Mark Moring gives a list of things you can do to help stretch and deepen your faith while in college.

College is a great place to figure out what you really believe about God and grow in your understanding of him. Here are a few things you can do to help stretch and deepen your faith.

Daily Devotions

The best way to get to know anyone, including God, is to spend time together. Two great ways to spend time with God are prayer and Bible study. It will be important to actually schedule time with God. You may think you can just have a quiet time when you find a spare moment. But you'll be so busy during college that those spare moments will be hard to find. Deliberately set aside a block of time—even if it's just 10 minutes—each day for devotions.

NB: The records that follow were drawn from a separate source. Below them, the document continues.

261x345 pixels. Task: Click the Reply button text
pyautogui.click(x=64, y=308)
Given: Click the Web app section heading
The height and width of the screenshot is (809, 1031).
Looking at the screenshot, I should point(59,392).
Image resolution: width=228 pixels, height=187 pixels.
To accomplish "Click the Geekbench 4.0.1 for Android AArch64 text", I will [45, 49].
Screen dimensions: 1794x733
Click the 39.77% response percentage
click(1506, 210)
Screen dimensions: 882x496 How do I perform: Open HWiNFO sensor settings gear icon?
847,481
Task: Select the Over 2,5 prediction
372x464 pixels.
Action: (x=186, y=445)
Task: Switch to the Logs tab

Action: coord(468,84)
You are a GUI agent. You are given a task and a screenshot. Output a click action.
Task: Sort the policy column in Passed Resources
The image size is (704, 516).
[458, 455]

You've probably been involved in some kind of youth group throughout high school, and those meetings have helped you grow in your faith. The same thing will be true in college, so be sure to find a fellowship group. You might think, "I'll be at a Christian college, so I'll be with Christians everywhere I go. Who needs a 'fellowship' on top of that?" You do. Hanging with Christians in a chemistry class, in the dorm or the cafeteria is not the same as real, live, Spirit-filled fellowship, where you're praising God and learning about him.

Chapel and Church

These overlap the "fellowship" category a little bit, but the big thing here is the idea of "corporate worship"—getting together with a bunch of believers of all ages, singing hymns and praise songs, praying as a congregation, and hearing and responding to the message. You'll have the opportunity to attend campus chapel services one or more times a week, but be sure to also head to a local church on Sunday morning.

Small groups

While the "fellowship" and "church" categories apply to large groups, you'll also want to find some kind of small group for Bible study, prayer, accountability and just good old friendship. Where do you find a small group? Often, you can find one through the fellowship you join; ask one of the leaders to get you plugged in. You also might find one at the local church you attend; just talk to the college leader about it. Or you and your friends can start one in the dorm.

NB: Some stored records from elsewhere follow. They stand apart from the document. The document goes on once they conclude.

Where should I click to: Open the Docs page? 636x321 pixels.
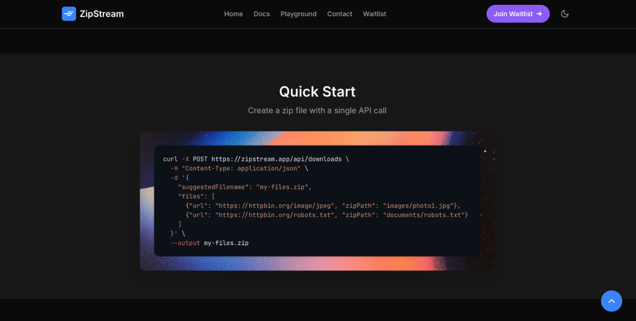pyautogui.click(x=261, y=14)
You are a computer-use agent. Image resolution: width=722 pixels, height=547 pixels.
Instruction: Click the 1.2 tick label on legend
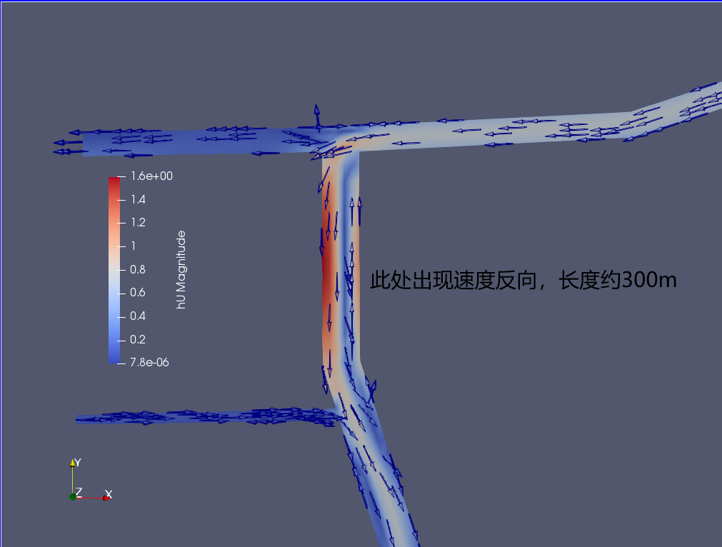pyautogui.click(x=137, y=223)
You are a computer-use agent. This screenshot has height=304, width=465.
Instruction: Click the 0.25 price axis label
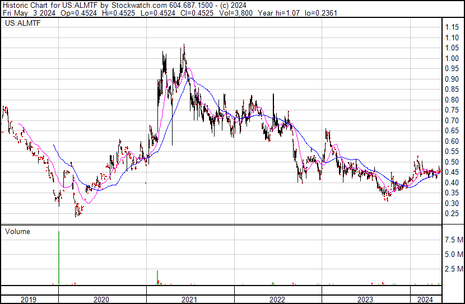point(452,214)
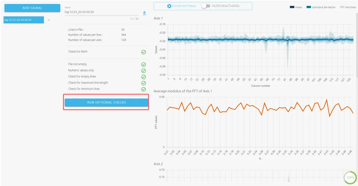358x186 pixels.
Task: Click the standard deviation legend swatch
Action: (309, 7)
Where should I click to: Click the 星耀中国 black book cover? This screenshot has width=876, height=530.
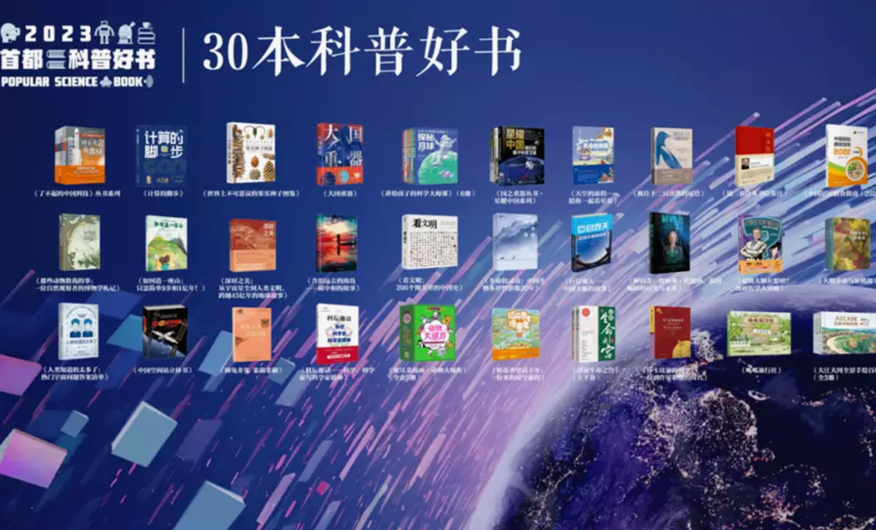pos(517,156)
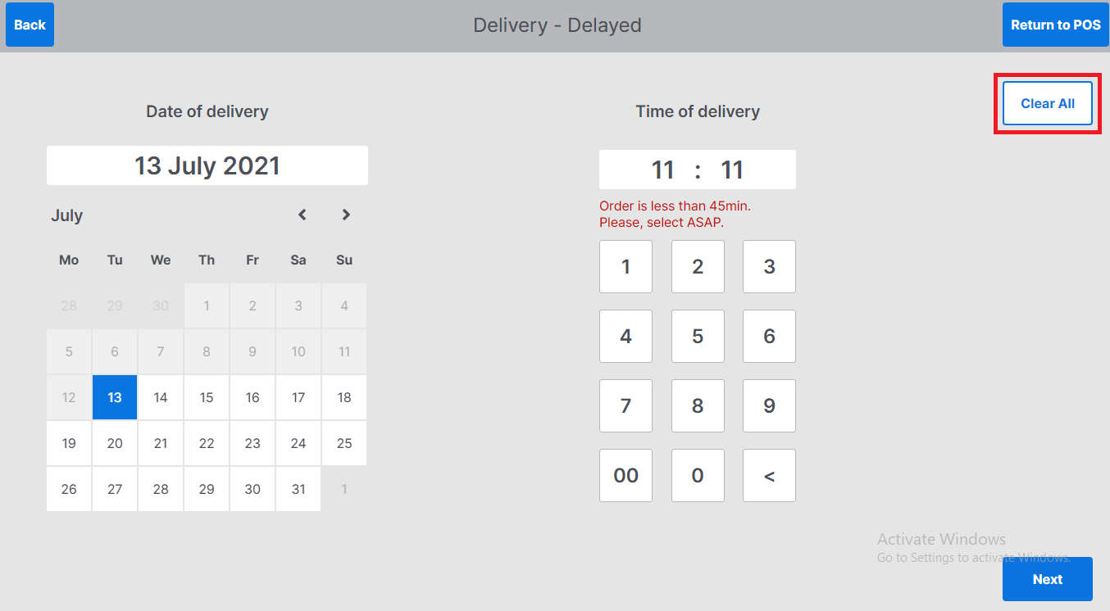Click the delivery time display field
The image size is (1110, 611).
(x=697, y=170)

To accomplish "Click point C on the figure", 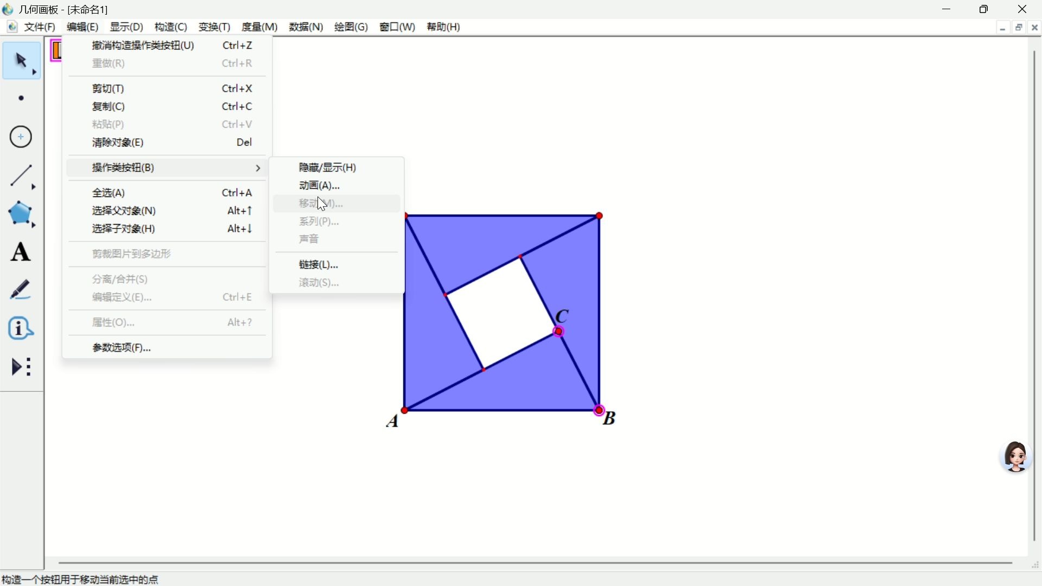I will tap(558, 332).
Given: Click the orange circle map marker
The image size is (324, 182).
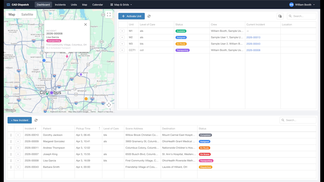Looking at the screenshot, I should 86,99.
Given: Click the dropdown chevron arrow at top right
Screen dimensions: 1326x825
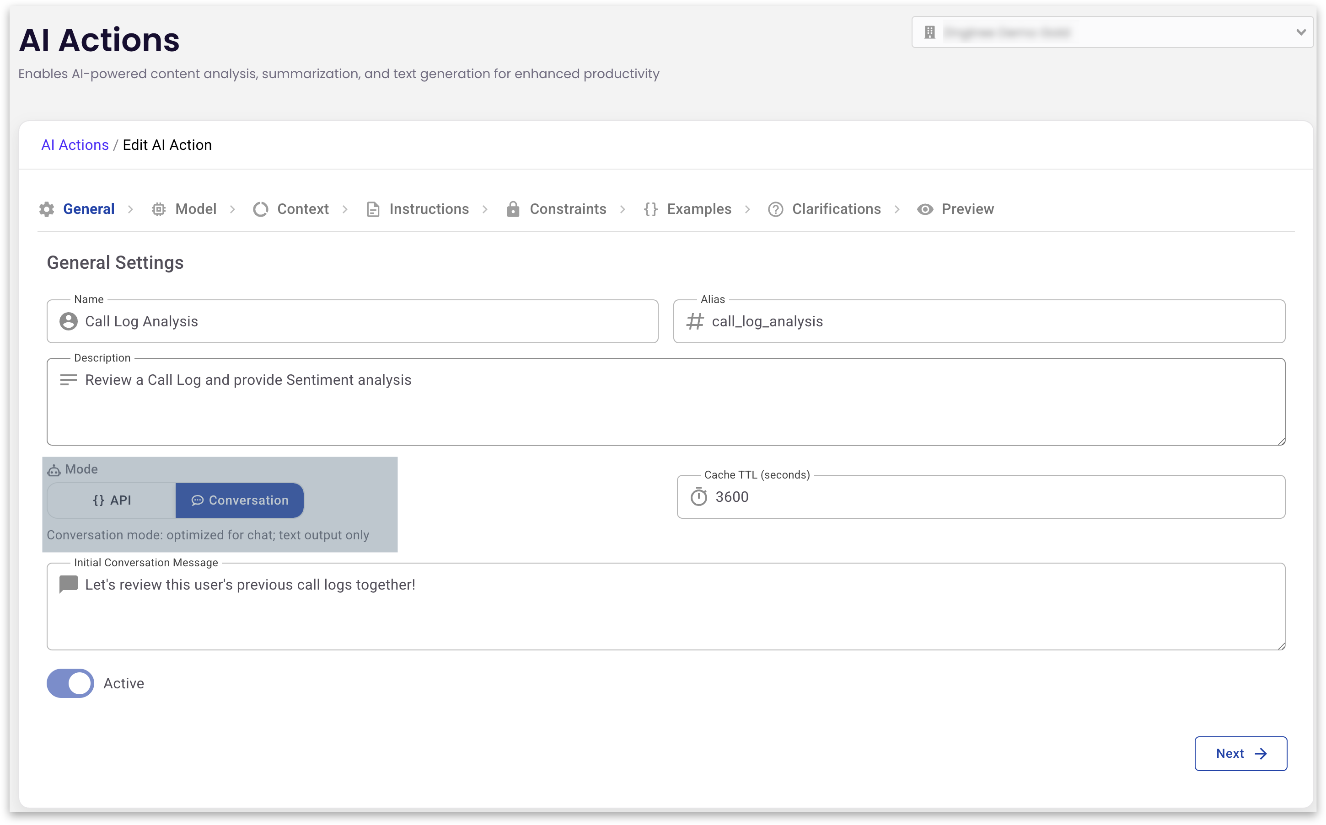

If possible, find someone who can be your spiritual mentor—a person mature enough in their faith to help you mature in yours. This might be the campus chaplain, a prof, someone at church or an older student. It might be a one-on-one relationship, or perhaps you and a friend or two might find someone to disciple you as a group.


A Christian college offers all sorts of service projects and missions opportunities. But don't just think about the "organized events" when you're looking for opportunities to serve. And don't just think service needs to be extended to non-Christians. If you're a math whiz and your roommate is struggling with math, offer to be a tutor. That's service. If you were a state tennis champ and someone down the hall wants to learn to play, give some free lessons. By keeping your eyes open, you'll find opportunities to serve every day.


What? At a Christian college? Yes. Many Christian colleges admit non-Christians, so there might just be a non-believer down the hall. But even if your campus is exclusively Christian, there's still a community around you. Get involved in that community, and always look for a chance to tell someone about the heavenly hope you have.